Mais de 160 anos depois,
a análise permanece atual. Em um mundo marcado por inteligência artificial,
experiências imersivas digitais e crescente interesse por fenômenos psíquicos,
a postura racional recomendada naquele artigo conserva valor exemplar.
1. Do
Maravilhoso ao Método: A Superação do Sensacionalismo
A crônica inicia com tom
quase jocoso, sugerindo que fantasmas poderiam tornar-se atrações domésticas e
substitutos de diversões sociais. Esse tratamento revela como, naquele período,
muitos confundiam os fenômenos espíritas com espetáculos ou curiosidades
teatrais.
A Doutrina Espírita,
entretanto, desde sua origem, distinguiu-se do sensacionalismo.
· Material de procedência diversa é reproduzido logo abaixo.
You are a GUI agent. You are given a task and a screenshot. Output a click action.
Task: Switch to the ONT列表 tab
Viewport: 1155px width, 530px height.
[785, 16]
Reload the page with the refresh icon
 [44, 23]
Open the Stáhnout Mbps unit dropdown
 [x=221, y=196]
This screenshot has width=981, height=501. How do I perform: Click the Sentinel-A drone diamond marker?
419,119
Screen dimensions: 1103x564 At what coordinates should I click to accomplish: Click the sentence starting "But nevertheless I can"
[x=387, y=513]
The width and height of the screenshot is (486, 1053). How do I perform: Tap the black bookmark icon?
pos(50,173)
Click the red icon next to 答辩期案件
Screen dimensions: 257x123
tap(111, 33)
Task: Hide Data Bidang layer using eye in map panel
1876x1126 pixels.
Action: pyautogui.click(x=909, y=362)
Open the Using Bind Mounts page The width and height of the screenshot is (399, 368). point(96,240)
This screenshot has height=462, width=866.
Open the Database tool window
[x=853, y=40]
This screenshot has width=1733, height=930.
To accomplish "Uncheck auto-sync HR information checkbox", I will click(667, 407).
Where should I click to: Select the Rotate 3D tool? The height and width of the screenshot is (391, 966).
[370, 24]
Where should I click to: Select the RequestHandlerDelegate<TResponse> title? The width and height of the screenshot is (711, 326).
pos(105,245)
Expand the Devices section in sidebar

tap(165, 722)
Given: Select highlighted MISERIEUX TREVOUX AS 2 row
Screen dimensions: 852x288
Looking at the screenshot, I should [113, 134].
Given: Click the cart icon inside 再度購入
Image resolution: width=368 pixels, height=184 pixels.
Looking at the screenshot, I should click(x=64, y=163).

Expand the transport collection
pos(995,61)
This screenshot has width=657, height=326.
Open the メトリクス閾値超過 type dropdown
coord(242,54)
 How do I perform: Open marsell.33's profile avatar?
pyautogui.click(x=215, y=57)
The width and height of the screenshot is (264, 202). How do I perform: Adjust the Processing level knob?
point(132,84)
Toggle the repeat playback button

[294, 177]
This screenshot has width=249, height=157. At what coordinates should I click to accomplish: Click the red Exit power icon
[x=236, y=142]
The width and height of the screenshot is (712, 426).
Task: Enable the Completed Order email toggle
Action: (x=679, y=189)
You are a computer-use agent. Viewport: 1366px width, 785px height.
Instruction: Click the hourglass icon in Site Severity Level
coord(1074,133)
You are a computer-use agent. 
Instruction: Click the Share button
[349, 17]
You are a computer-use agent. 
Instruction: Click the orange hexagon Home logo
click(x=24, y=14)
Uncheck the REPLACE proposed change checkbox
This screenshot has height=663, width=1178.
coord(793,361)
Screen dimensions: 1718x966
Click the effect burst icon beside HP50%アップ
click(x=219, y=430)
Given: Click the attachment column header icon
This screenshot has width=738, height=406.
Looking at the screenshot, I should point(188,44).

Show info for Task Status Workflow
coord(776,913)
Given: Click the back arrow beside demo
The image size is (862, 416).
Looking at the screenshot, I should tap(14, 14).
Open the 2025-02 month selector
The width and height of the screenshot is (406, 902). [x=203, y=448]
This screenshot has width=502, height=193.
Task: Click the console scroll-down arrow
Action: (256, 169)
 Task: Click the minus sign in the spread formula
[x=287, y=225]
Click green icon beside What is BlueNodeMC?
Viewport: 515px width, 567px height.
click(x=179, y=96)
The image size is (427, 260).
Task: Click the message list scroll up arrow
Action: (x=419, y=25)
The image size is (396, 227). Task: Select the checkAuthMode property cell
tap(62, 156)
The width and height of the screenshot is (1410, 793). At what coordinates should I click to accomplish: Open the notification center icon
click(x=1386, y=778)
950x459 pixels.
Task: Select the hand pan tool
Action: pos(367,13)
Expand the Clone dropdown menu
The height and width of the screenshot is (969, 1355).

Kardec insistiu
que os fenômenos não deveriam ser tratados como entretenimento, mas como objeto
de estudo sério.
Na própria Revista
Espírita (1858–1869), observa-se constante esforço para afastar o
maravilhoso e enquadrar os fatos na ordem das leis naturais. O que era chamado
de “sobrenatural” resultava apenas do desconhecimento das leis que regem o
intercâmbio entre os dois planos da vida.
Esse princípio permanece
válido em 2026: em tempos de viralizações instantâneas e conteúdos
espetacularizados nas redes sociais, a prudência continua sendo salvaguarda
contra a credulidade e o descrédito.
2. O
Reconhecimento dos Fatos e a Prudência Teórica
O correspondente do
jornal afirma algo notável: os fatos existem, mas sua explicação exige cautela.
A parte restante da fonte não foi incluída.